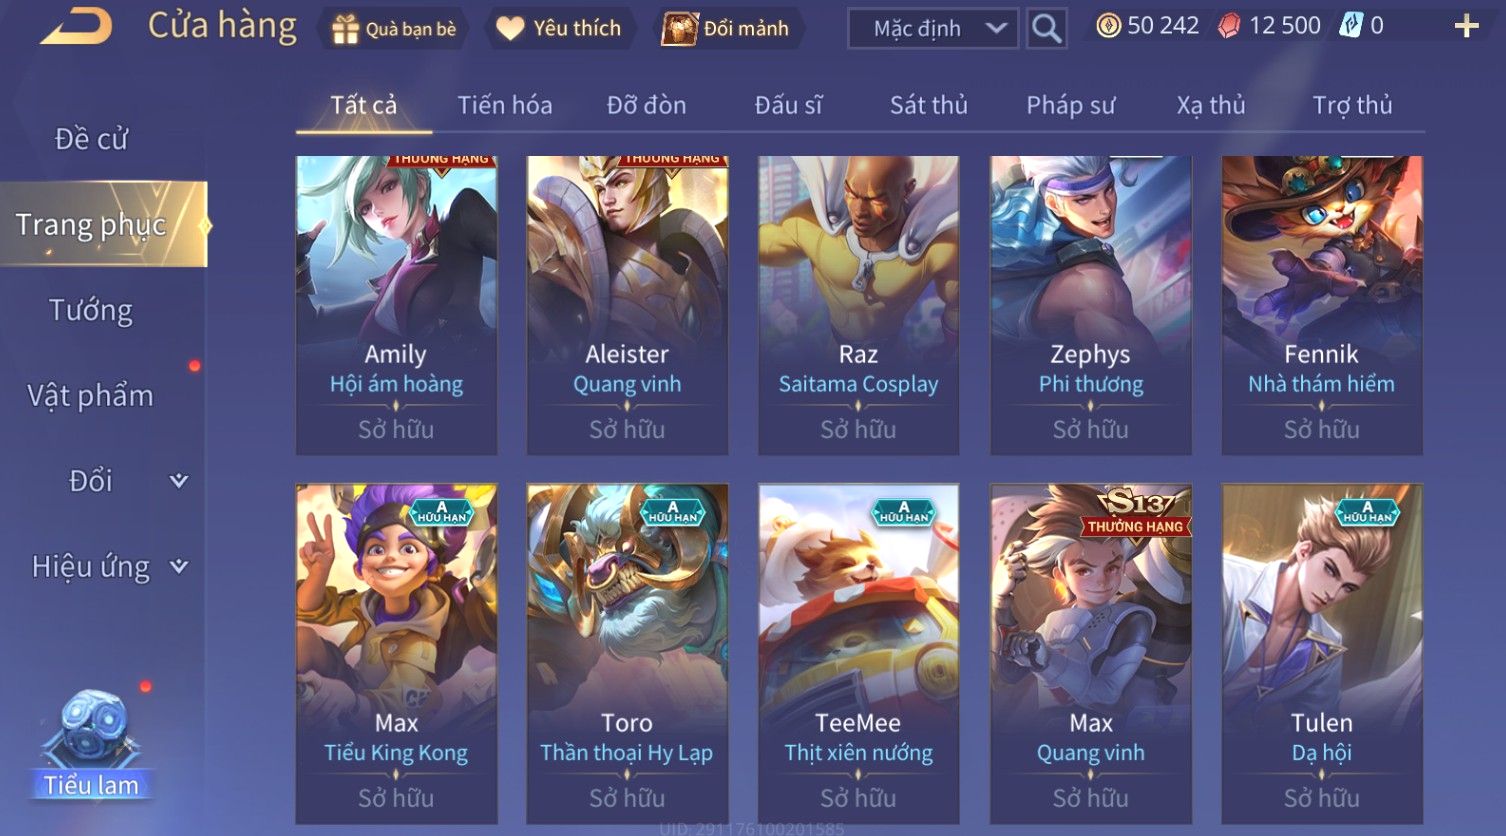1506x836 pixels.
Task: Click the plus icon to add currency
Action: 1466,26
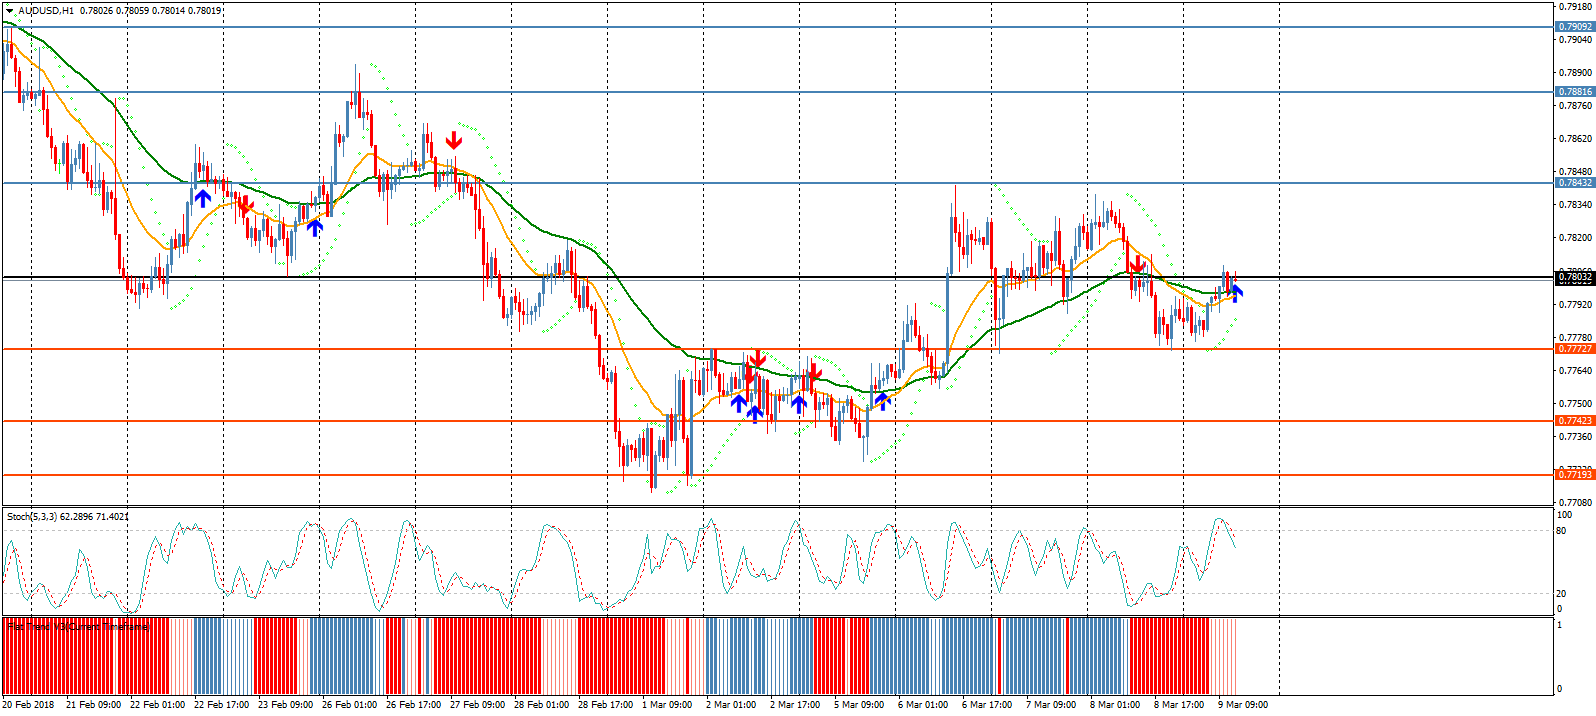Click the first blue buy arrow on 22 Feb
1596x716 pixels.
pyautogui.click(x=203, y=198)
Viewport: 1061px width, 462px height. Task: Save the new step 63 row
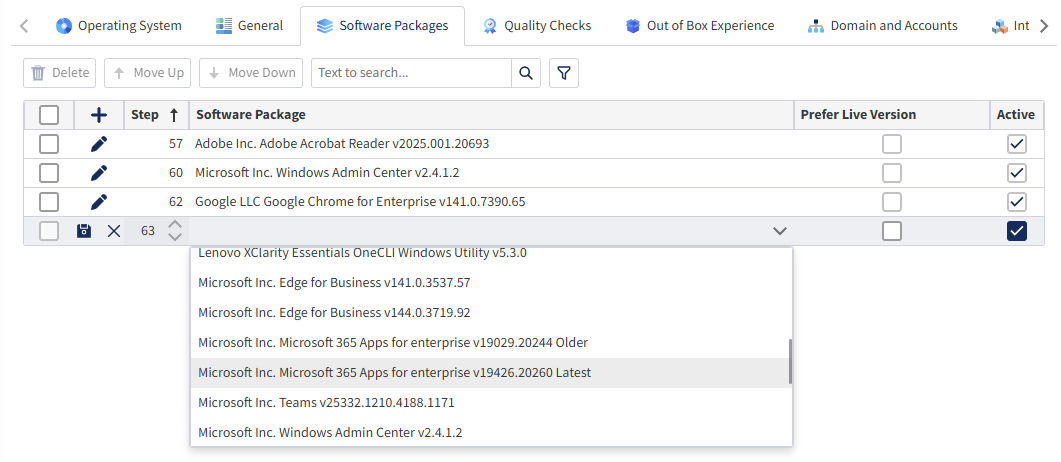pos(84,231)
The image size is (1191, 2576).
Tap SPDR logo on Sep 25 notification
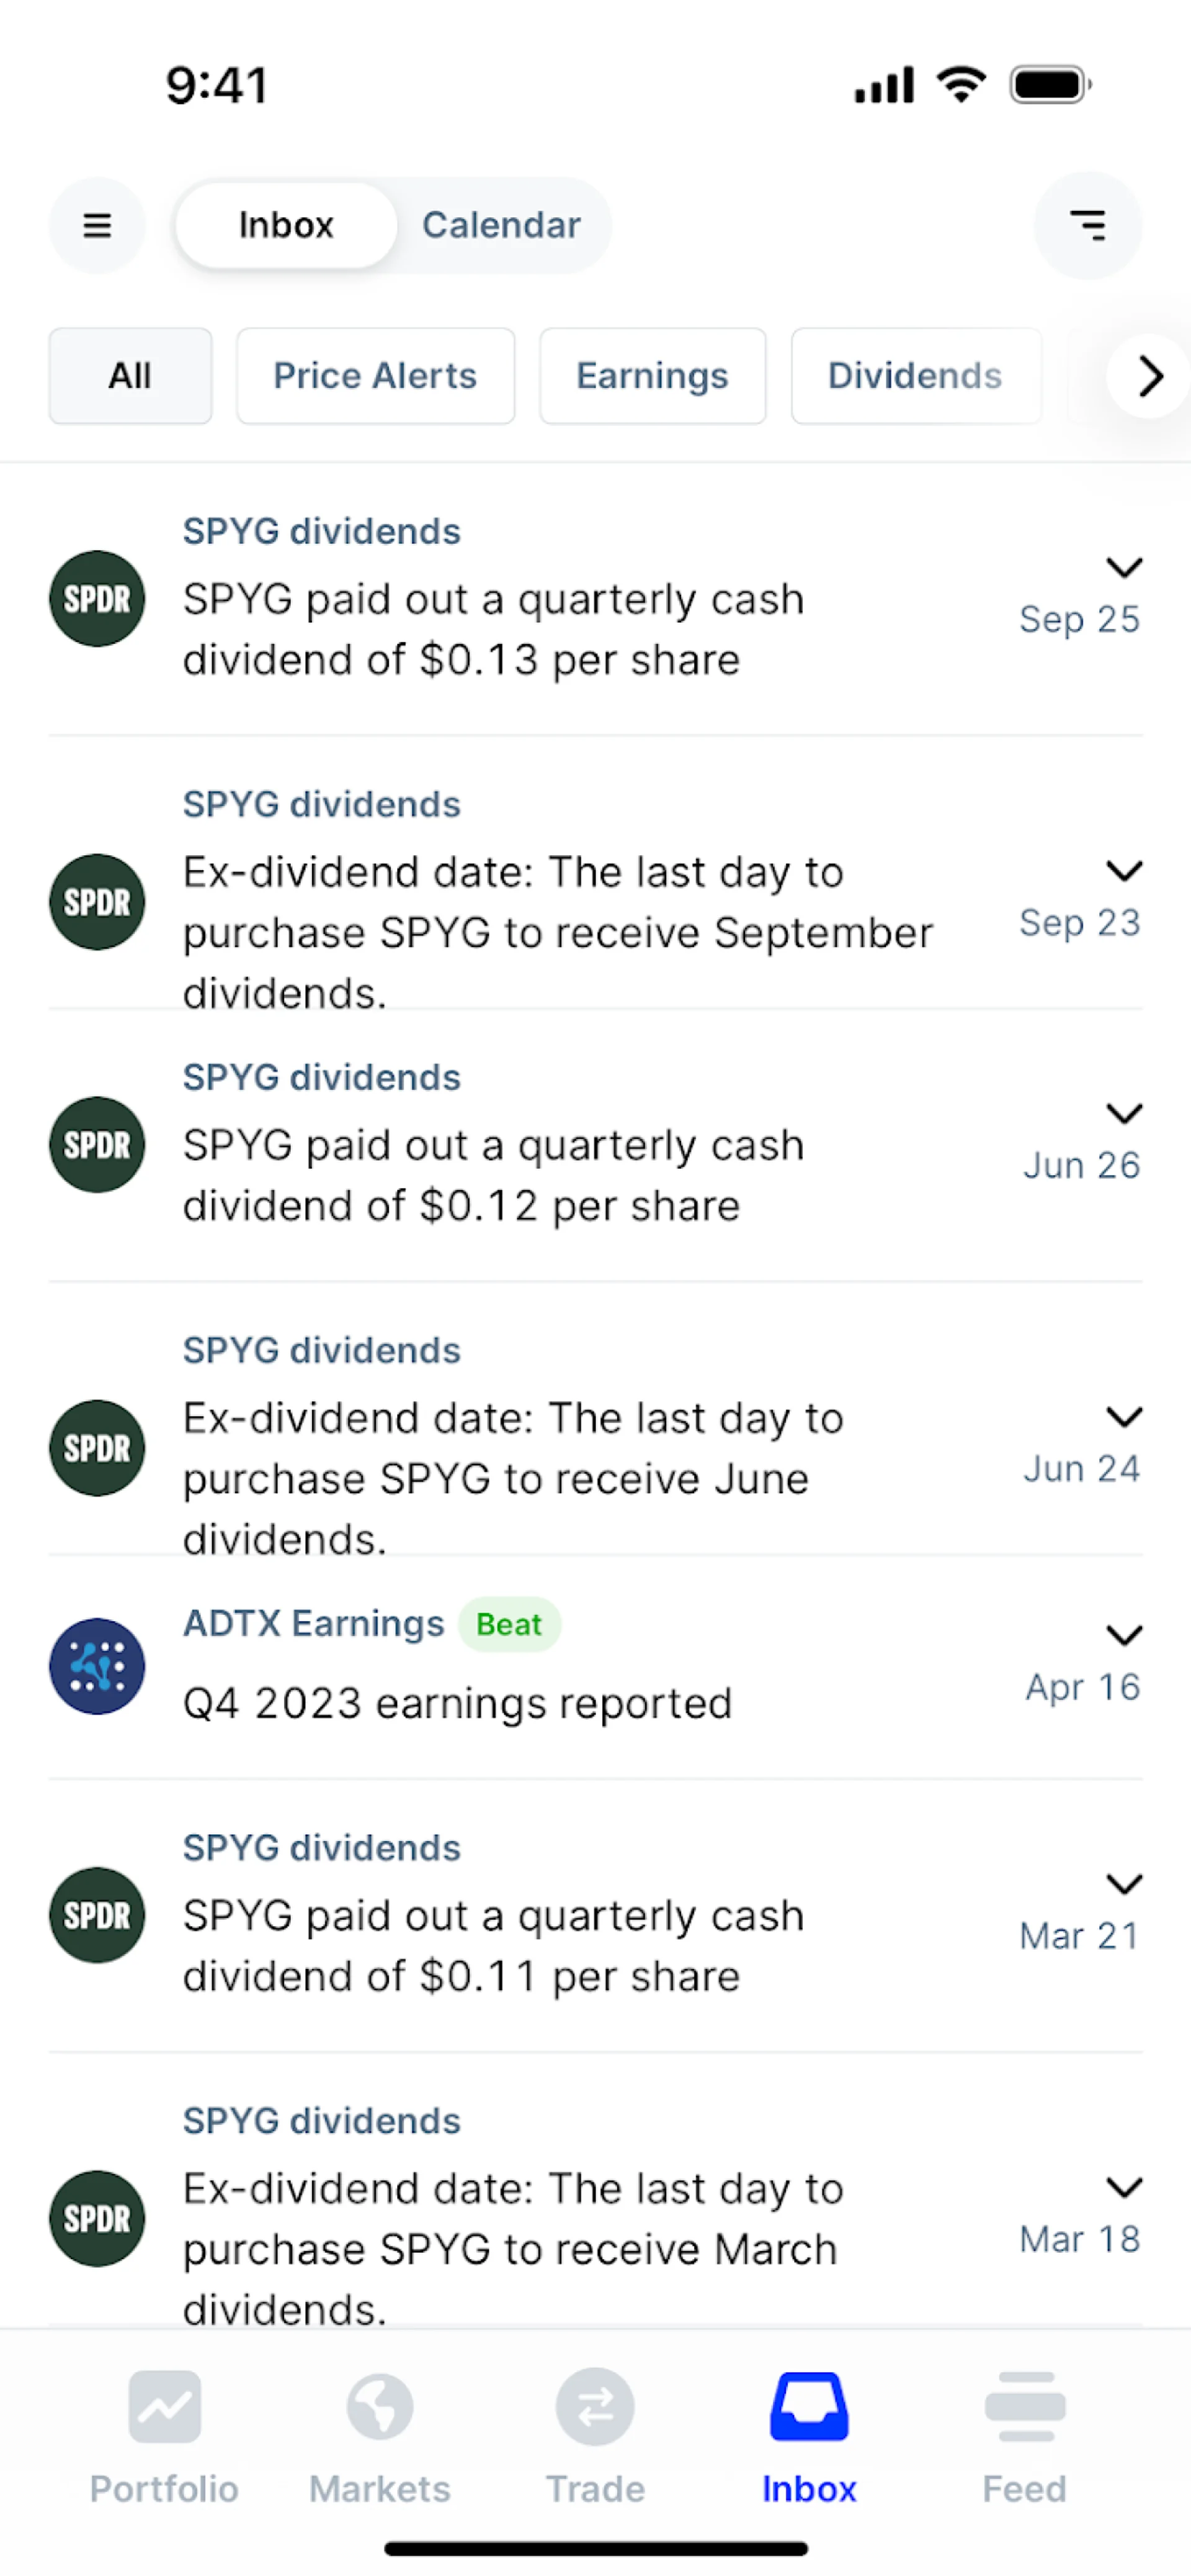[x=97, y=599]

##############################

= Description of the task =
The reply needs to repeat exactly the line containing "Viewport: 1061px width, 462px" and each line after it, through the final line of the entries above, and to skip the pictures.

= Exercise response =
Viewport: 1061px width, 462px height. Task: Save the new step 63 row
pos(84,231)
The image size is (1191, 2576).
Tap SPDR logo on Sep 25 notification
[x=97, y=599]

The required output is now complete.